* To do: Of the entries below, return only those lines from the line with "[Facebook - Heaven Julie] (710, 259)" to the line with "privacy policy (758, 1959)", exactly, both included.

Segment Start: Supplied data

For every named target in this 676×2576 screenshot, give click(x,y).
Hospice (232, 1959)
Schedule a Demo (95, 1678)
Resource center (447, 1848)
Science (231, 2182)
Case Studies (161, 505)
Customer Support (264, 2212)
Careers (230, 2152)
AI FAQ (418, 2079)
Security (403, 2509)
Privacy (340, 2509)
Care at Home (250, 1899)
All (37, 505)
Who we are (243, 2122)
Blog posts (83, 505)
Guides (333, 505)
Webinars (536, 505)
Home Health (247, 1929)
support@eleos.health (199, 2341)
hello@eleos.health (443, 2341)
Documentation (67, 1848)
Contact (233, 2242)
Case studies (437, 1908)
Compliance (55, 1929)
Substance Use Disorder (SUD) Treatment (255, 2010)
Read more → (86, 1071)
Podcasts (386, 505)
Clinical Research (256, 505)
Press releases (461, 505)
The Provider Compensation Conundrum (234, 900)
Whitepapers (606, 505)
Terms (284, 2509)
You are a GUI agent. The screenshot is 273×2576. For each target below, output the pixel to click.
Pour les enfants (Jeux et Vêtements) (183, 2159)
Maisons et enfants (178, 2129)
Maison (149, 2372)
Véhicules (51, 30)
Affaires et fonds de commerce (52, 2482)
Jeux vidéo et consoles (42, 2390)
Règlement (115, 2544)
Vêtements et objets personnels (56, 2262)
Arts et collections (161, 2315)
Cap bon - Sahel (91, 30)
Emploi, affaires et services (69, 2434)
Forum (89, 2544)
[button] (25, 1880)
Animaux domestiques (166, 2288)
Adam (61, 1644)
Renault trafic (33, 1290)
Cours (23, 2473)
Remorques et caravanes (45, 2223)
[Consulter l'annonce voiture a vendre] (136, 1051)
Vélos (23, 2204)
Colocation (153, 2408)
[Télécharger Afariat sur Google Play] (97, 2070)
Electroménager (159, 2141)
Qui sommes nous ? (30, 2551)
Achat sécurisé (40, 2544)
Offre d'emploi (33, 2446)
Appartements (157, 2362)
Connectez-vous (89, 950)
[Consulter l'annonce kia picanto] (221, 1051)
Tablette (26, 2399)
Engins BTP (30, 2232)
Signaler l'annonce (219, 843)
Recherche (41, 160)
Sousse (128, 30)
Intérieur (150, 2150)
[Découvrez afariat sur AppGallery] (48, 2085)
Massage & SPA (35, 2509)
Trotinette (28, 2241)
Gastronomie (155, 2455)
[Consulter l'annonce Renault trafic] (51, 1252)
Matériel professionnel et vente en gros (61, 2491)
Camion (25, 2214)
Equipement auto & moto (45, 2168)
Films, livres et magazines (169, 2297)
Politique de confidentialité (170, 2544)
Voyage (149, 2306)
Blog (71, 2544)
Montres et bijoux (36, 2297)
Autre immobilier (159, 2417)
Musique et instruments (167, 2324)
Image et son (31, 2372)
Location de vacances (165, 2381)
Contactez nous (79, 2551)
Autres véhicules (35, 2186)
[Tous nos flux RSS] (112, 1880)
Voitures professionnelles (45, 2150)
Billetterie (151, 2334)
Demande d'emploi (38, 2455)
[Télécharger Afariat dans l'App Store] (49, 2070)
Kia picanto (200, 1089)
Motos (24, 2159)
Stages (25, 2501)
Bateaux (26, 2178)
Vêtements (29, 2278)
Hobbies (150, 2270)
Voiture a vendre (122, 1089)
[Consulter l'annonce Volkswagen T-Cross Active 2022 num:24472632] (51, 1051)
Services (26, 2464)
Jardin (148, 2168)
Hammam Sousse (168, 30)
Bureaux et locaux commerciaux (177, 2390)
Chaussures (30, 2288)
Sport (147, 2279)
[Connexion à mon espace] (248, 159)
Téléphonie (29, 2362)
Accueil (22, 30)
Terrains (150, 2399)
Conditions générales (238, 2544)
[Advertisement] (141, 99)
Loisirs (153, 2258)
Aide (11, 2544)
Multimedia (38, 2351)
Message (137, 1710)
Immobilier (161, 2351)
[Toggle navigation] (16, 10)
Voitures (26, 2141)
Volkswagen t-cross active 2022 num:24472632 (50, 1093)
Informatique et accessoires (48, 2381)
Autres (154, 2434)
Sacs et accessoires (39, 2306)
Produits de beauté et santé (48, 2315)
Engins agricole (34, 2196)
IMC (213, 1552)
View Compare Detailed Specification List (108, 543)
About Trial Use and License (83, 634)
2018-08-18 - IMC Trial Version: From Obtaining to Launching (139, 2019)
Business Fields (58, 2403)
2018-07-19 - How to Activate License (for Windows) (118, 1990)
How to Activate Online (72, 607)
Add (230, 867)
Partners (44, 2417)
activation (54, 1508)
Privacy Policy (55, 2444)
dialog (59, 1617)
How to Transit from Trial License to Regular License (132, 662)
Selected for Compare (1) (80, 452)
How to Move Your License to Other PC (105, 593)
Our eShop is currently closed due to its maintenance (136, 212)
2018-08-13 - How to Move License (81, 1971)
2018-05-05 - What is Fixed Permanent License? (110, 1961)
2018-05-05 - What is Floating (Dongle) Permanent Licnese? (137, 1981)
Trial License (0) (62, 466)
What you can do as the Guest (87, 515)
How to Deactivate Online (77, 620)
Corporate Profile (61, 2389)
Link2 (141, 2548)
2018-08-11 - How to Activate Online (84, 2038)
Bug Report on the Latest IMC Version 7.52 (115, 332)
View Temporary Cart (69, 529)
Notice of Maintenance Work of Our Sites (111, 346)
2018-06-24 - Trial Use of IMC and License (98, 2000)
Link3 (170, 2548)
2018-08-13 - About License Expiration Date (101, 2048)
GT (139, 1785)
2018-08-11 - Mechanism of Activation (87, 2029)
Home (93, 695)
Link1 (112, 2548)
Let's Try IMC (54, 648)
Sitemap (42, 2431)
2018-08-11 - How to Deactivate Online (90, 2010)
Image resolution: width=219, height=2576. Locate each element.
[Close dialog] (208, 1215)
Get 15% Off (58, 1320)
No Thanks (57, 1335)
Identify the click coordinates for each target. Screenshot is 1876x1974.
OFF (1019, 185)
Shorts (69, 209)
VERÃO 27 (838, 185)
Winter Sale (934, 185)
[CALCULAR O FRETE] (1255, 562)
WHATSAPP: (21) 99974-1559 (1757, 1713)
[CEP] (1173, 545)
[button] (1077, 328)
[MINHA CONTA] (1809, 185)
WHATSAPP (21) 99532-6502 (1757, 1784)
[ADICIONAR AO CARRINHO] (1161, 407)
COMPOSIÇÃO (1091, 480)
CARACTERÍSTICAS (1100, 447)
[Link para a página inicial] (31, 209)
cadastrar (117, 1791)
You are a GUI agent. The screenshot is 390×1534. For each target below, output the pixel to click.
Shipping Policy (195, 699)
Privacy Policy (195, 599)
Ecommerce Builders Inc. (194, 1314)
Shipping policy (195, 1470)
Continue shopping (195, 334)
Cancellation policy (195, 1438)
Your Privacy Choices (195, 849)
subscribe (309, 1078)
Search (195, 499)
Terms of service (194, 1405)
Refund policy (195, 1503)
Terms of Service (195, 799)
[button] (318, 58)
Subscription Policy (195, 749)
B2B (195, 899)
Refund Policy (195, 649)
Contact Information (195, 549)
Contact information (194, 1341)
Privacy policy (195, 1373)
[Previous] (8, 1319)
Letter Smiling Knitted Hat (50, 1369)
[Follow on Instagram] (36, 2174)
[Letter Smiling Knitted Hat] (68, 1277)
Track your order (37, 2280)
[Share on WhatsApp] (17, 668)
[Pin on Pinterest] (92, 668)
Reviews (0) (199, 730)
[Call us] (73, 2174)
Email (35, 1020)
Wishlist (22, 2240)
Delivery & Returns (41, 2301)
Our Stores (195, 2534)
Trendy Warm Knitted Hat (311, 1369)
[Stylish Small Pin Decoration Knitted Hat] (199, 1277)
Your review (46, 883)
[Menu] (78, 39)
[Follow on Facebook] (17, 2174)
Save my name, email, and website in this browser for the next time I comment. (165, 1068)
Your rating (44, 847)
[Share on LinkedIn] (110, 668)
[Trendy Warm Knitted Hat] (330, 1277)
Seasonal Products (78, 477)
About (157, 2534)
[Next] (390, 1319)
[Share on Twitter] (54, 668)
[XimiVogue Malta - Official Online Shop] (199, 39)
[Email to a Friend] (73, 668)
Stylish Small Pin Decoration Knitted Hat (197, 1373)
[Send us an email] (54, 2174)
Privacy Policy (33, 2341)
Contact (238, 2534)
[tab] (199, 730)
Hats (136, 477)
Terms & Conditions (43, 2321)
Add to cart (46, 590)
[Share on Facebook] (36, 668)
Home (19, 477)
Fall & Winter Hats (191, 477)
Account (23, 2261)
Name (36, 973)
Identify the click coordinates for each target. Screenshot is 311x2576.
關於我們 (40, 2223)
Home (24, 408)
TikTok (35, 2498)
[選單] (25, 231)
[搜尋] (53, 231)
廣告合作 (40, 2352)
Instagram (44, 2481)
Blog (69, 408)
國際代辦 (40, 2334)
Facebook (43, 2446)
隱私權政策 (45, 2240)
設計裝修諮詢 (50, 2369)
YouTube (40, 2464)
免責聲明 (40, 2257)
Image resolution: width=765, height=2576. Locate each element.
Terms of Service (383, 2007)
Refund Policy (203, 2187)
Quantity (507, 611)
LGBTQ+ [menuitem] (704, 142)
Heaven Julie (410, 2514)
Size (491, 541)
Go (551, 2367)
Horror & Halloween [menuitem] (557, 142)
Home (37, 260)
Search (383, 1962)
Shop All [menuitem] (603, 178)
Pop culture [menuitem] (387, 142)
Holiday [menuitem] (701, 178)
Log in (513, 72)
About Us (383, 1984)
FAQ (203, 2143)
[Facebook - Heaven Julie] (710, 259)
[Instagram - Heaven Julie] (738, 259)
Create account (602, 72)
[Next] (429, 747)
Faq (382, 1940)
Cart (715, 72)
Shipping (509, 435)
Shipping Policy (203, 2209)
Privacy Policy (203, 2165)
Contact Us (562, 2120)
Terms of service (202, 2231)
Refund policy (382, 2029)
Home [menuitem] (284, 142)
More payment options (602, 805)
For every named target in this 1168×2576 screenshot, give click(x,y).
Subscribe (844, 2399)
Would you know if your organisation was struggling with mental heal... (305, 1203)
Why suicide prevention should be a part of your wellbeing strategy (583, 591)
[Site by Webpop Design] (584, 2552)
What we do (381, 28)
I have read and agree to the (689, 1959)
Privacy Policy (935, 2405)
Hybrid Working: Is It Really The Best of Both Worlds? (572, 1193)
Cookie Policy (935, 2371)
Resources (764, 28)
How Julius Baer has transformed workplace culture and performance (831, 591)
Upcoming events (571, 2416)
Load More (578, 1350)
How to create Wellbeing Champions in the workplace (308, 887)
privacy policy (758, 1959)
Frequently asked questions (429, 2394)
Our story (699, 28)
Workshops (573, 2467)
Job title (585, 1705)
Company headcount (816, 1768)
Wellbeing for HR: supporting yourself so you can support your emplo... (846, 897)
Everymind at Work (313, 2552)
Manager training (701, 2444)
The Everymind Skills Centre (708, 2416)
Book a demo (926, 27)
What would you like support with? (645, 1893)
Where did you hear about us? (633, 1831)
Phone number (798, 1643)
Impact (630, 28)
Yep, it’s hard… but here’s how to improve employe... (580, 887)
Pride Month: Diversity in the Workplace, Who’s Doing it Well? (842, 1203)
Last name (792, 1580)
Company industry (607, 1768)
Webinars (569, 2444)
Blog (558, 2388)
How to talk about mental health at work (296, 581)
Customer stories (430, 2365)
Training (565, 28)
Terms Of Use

Segment End: Supplied data

* Answer for the task:
[Facebook - Heaven Julie] (710, 259)
[Instagram - Heaven Julie] (738, 259)
Create account (602, 72)
[Next] (429, 747)
Faq (382, 1940)
Cart (715, 72)
Shipping (509, 435)
Shipping Policy (203, 2209)
Privacy Policy (203, 2165)
Contact Us (562, 2120)
Terms of service (202, 2231)
Refund policy (382, 2029)
Home [menuitem] (284, 142)
More payment options (602, 805)
For every named target in this 1168×2576 screenshot, give click(x,y).
Subscribe (844, 2399)
Would you know if your organisation was struggling with mental heal... (305, 1203)
Why suicide prevention should be a part of your wellbeing strategy (583, 591)
[Site by Webpop Design] (584, 2552)
What we do (381, 28)
I have read and agree to the (689, 1959)
Privacy Policy (935, 2405)
Hybrid Working: Is It Really The Best of Both Worlds? (572, 1193)
Cookie Policy (935, 2371)
Resources (764, 28)
How Julius Baer has transformed workplace culture and performance (831, 591)
Upcoming events (571, 2416)
Load More (578, 1350)
How to create Wellbeing Champions in the workplace (308, 887)
privacy policy (758, 1959)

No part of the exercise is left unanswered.